20110704

One -to- Love

Beni tanıyanların gayet iyi bildiği üzere bazı konularda arkamdan itekleyen biri olmazsa dünyanın en öteleyici insanlarından biri olabiliyorum. Hele konu uçak/otobüs yolculuğu, konser/aktivite gibi katılımı bilet gerektiren olaylarsa bu "hallederiz" hissiyatım doruğa çıkıyor. 

Sanırım bilet kelimesinin ekstra bir rahatlama, bir üşengeçlik gibi yan etkileri var bünyemde, onu henüz çözemedim.

Neyse ki çoğu zaman bir problem yaşamadım bu huyum sebebiyle. Ama bu aşırı sakinlik durumunun katılmayı çok istediğim bazı etkinliklere katılmamı engellediği, beni gişe görevlisi arkadaşlara neredeyse yalvarttığı zamanlar da oldu tabi.

Hele bir de etkinlik arkadaşlarımdan biri bu konulara yaklaşımı benden farklı olmayan Güven'se bu rahatlık (ve haliyle problem yaşama olasılığımız) bir kat daha artıyor. Bilmiyorum artık bu huy yirmi yılda hangimizden hangimize bulaştı. 

Nitekim dün de malum festival için benzer bir problem yaşadık. Gitmeye önceden karar vermiş olmamıza rağmen birbirimize verdiğimiz "alırız hacı" telkinleri gayet etkili oldu ve bilet alma işi son ana, kapıdaki gişelere kaldı. 

Etkinlik alanına gelip "Kapı açılışı üzerinden üç saat geçmiş, çok sıra yoktur" diye sallana sallana yürürken gişeler önünde kıvrıla kıvrıla metrelerce uzayan kuyrukla karşılaşmak bünyelerimize küçük birer şok yaşattı tabi. 

Kuyruk öylesine uzun ve kıvrımlıydı ki kalabalığın kuşbakışı bir fotoğrafını çekip Nokia 3210 ekranında açsam "Aaa yılan oyununu bitirmişsin!" diyip bana bir kat daha fazla hayran olurdu görenler. 
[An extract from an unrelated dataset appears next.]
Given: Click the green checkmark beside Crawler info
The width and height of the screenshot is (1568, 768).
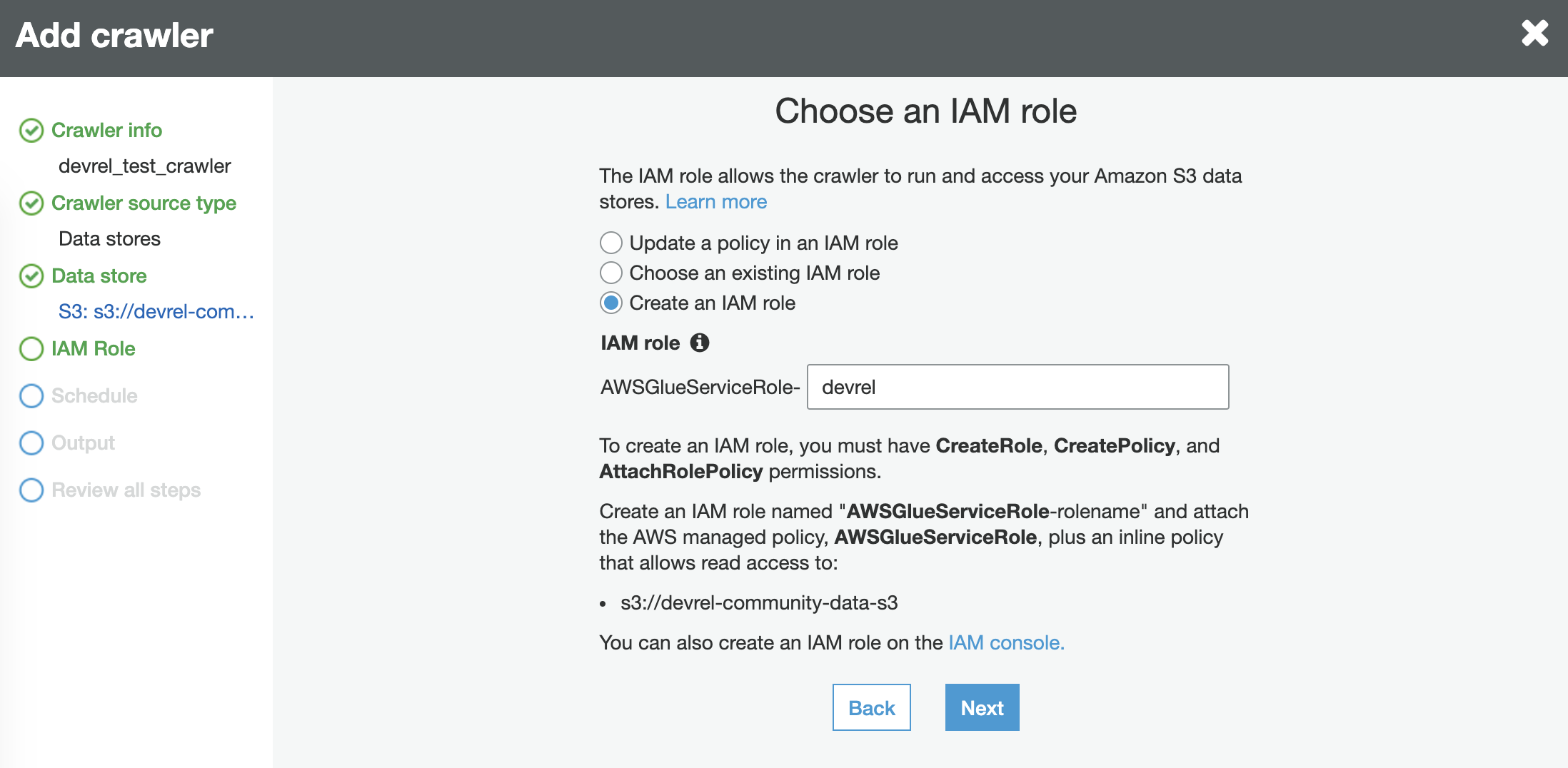Looking at the screenshot, I should [31, 130].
O kuyruğu gördükten sonra beraber gittiğimiz ancak biletlerini önceden tedarik eden iki arkadaş bize hayatmızın kalan kısmında başarılar dileyerek yollarına devam etme kararı aldılar ki o iki arkadaştan biri Güven'in ablası. Bildiğin öz ablası. "Bu devirde bilet yüzünden kim bilir kaç aile dağılıyordur arkadaş. Kumardan daha büyük illet vallahi bu bilet olayı" diye geçti aklımdan o an ama kader ortağım Güven'e söylemedim tabi  bunu. Aynı yola baş koyduğum dava arkadaşımın bu maceraya moralsiz başlamasını istemezdim sonuçta. 
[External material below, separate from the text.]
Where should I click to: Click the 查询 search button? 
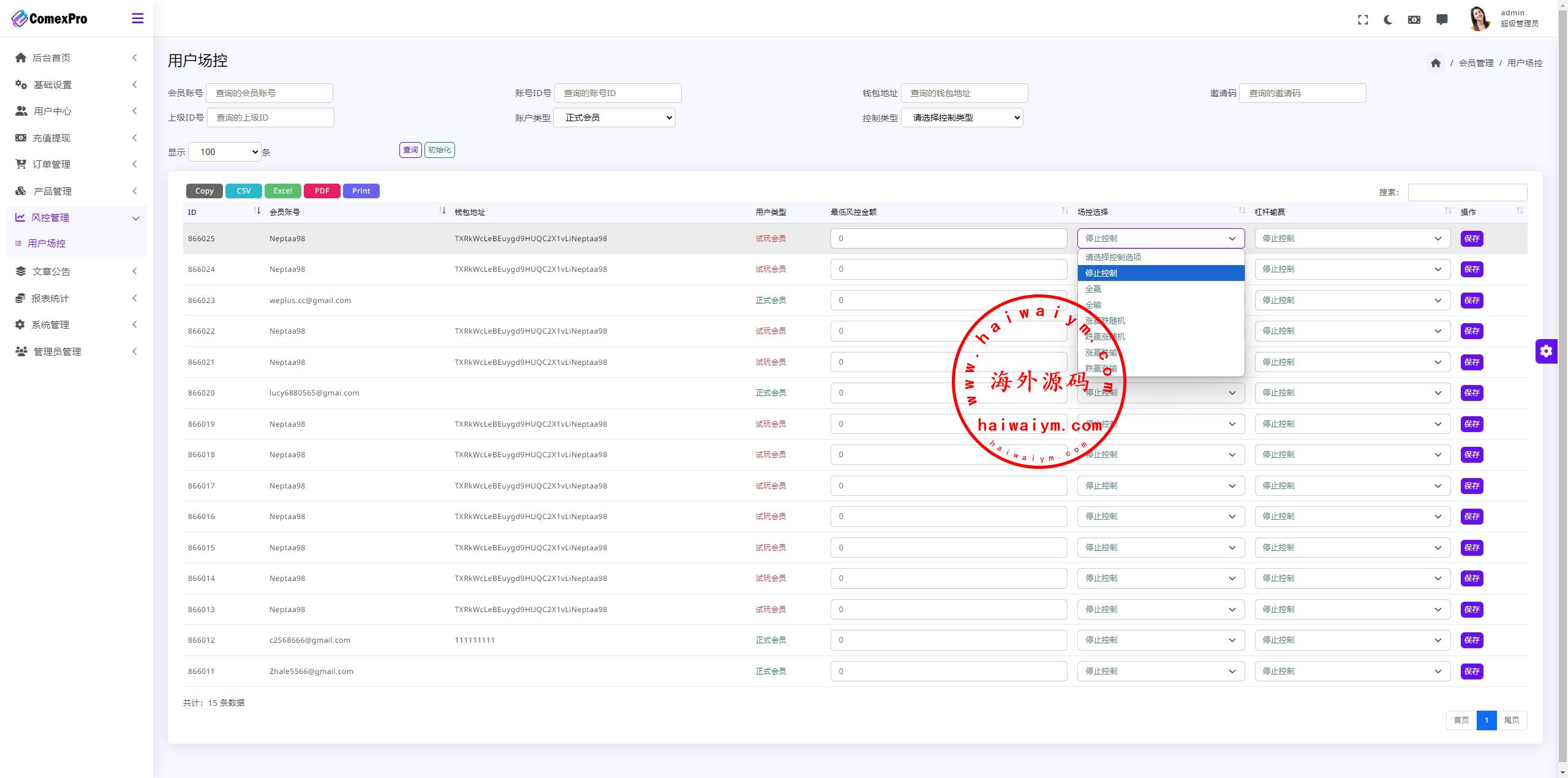coord(410,150)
Neyse, kurtuluş yok diyip sıcağın altında eklendik biz de yılanın sonuna, çıngırağın son iki halkası misali.  Kendimizi duruma alıştırmaya, o kuyrukta kaç dakika geçirip zaten başladığını duyduğumuz konserin ne kadarını kaçıracağımızı kestirmeye çalışarak sağa sola bakınırken bir adam geldi yanımıza ki söylediklerinden sonra ak sakallı Gandalf'a dönüştü benim gözümde:

"GELİN, BU KUYRUKTA BEKLENİR Mİ!"

Biz mi sıcaktan çok bezmiştik, yoksa Gandalf bize "Charm Biletsiz" büyüsü mü yapmıştı artık bilmiyorum,  "nereye?" diye bile sormadan düştük biz de ak Gandalf'ın peşine. O önde, biz arkada giderken öyle kaptırmıştım ki  "hah, birazdan Khazad-dum köprüsünden de geçeriz" diye kendimi hazırlamış, şahin gözlerimi kısarak etrafı kesmeye başlamıştım Legolas misali. 
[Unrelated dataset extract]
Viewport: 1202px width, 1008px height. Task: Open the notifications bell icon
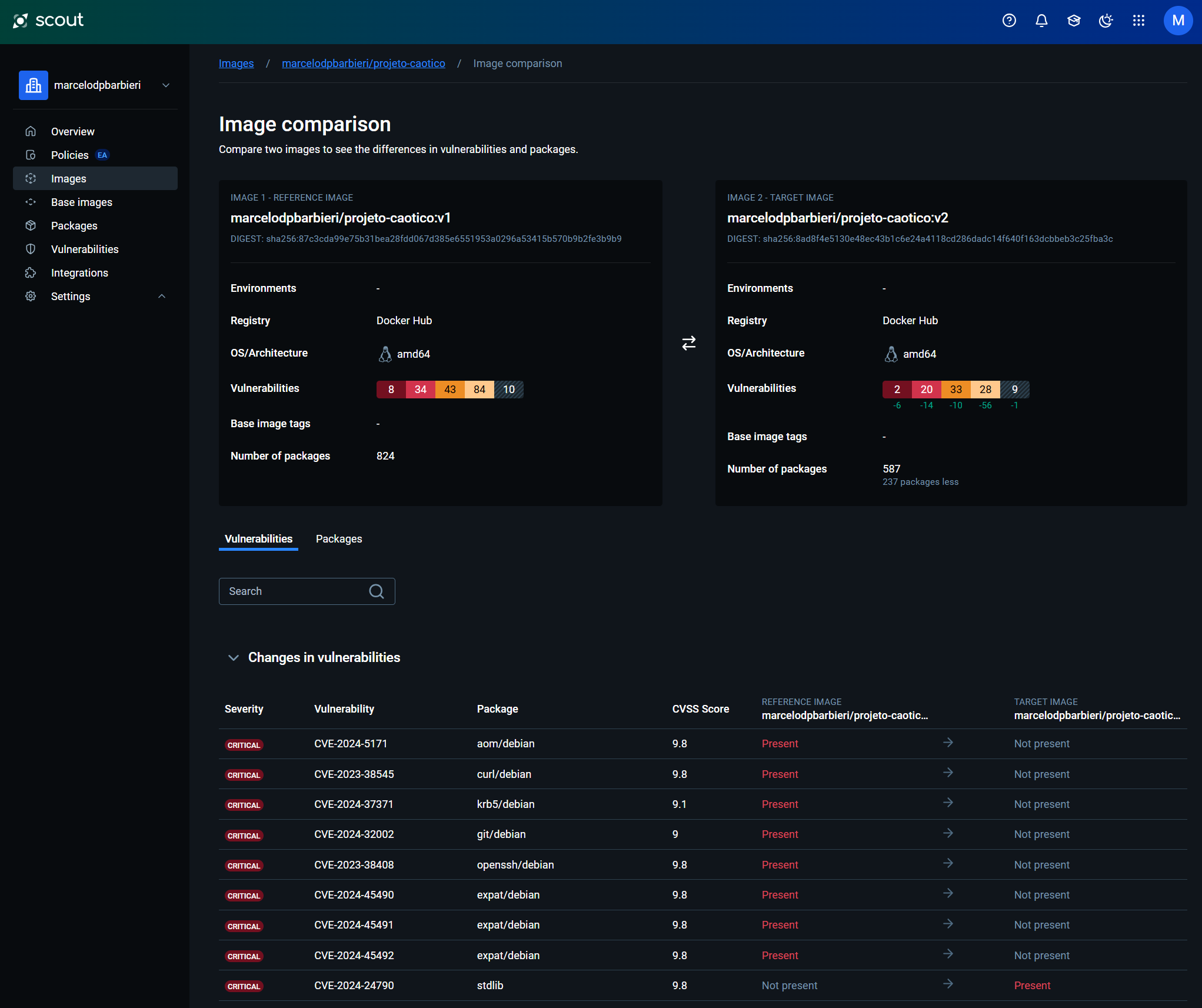click(x=1041, y=21)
Uzatmayayım, biraz dolanbaçlı yollardan da olsa (davetiye vasıtasıyla diyelim) kazasız belasız girdik içeri o kuyruğu beklemeden; ben ve yol arkadaşım, yüzük kardeşim. 

Şimdi ikilem içerisindeyim, bundan sonraki etkinlikler için biletimi önceden tedarik etmek mi, yoksa maceralar eşliğinde hayal dünyamı genişletmek mi. 

Bunu sonra düşüneceğim. Şimdi adamantin chain mail'imi çıkarıp biraz dinlenmem gerek.